ENTRIES SHOWN -
════════════════════
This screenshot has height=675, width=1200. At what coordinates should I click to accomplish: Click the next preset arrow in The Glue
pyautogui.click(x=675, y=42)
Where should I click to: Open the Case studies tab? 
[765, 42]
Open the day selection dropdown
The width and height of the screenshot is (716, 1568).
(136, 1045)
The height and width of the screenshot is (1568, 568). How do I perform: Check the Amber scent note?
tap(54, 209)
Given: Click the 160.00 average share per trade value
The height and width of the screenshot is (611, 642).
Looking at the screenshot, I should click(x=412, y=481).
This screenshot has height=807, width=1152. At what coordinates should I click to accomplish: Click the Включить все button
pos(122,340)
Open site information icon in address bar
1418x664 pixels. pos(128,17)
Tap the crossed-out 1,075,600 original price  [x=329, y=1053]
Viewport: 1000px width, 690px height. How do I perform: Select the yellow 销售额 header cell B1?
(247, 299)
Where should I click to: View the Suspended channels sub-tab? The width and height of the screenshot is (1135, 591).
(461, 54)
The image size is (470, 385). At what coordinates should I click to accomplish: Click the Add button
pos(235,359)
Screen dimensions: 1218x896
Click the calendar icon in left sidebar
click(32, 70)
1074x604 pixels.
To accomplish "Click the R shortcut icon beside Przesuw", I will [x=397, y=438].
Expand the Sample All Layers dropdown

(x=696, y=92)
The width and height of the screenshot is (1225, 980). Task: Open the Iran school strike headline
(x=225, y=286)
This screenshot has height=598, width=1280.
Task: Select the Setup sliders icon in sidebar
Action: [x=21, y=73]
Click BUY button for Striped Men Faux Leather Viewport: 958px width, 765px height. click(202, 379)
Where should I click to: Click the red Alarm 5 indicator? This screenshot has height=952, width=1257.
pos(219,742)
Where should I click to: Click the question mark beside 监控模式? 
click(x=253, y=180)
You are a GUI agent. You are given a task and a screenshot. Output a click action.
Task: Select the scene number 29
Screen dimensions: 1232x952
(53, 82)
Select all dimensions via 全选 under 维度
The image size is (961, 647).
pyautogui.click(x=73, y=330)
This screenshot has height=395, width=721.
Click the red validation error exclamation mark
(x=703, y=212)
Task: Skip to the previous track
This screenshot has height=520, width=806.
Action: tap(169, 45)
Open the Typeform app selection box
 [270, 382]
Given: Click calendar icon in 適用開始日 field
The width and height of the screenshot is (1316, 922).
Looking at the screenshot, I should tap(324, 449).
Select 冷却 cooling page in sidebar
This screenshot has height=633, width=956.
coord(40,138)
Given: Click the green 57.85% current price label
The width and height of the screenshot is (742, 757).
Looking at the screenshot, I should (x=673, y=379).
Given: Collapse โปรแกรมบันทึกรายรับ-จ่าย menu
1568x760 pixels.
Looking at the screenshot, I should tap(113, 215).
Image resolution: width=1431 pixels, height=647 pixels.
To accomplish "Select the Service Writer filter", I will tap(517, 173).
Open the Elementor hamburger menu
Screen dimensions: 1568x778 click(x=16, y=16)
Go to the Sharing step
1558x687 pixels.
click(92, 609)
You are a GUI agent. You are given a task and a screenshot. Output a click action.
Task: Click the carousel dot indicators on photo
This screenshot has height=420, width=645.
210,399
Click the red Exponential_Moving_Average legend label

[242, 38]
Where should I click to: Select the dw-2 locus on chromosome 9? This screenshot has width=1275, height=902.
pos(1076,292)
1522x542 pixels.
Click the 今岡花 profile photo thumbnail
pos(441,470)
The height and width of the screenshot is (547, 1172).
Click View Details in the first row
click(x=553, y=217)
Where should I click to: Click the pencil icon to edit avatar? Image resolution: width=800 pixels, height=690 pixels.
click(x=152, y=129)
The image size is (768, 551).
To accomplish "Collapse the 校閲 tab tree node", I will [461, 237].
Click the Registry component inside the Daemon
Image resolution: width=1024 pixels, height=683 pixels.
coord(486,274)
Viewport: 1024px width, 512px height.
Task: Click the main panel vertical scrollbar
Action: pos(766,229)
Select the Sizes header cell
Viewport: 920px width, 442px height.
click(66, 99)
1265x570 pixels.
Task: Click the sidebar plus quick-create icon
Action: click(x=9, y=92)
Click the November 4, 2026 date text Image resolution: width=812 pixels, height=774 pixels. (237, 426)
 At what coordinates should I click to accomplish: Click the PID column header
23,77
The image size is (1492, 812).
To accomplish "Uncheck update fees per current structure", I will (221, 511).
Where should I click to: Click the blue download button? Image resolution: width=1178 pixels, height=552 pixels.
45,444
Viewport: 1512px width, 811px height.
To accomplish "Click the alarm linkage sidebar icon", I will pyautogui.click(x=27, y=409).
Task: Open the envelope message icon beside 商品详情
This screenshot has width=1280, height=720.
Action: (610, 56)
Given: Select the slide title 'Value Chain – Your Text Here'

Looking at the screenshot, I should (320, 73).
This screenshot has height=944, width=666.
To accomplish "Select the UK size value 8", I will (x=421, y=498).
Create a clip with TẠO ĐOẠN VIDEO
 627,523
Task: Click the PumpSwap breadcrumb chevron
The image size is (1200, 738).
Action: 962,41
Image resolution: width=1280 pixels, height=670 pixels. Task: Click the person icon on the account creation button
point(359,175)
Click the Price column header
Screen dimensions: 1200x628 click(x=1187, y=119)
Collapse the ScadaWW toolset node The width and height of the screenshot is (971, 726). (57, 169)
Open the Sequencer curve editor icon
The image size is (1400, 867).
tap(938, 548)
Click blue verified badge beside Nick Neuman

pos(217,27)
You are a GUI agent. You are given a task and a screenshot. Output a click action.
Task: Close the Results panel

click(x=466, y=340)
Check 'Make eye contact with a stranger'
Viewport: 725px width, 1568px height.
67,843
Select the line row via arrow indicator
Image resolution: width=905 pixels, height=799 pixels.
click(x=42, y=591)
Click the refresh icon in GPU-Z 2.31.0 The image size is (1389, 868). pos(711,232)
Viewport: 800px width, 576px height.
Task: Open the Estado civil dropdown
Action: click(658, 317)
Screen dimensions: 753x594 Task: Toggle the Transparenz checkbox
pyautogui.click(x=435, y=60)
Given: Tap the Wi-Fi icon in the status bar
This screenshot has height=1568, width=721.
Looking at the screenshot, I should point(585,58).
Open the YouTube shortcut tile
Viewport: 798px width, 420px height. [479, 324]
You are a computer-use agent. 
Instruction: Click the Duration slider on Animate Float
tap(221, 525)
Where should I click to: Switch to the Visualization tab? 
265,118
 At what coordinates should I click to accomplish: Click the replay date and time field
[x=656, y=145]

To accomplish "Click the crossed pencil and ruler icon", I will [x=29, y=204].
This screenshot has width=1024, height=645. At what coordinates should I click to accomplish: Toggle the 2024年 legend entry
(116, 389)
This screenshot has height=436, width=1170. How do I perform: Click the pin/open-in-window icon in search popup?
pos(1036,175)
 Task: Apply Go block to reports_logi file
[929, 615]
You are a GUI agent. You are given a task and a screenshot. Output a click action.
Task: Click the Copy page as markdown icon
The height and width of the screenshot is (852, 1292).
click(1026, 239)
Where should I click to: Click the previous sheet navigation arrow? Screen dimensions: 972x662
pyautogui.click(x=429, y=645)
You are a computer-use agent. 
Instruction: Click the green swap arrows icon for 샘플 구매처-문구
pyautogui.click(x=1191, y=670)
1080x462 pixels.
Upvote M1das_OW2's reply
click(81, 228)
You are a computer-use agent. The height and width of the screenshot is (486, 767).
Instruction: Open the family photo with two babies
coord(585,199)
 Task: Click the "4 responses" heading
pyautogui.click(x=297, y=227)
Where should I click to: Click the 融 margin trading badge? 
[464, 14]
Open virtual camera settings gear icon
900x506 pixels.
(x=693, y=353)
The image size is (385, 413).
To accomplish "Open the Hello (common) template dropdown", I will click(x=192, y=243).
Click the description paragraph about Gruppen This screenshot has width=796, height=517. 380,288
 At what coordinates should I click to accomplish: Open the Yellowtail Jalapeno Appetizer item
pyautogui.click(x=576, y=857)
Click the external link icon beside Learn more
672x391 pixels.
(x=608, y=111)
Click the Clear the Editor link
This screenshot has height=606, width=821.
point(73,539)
════════════════════
WHAT THE TASK REQUIRES - From the listing above, return each line with the word "current".

ANSWER SECTION -
Given: Click the green 57.85% current price label
To accomplish "Uncheck update fees per current structure", I will (221, 511).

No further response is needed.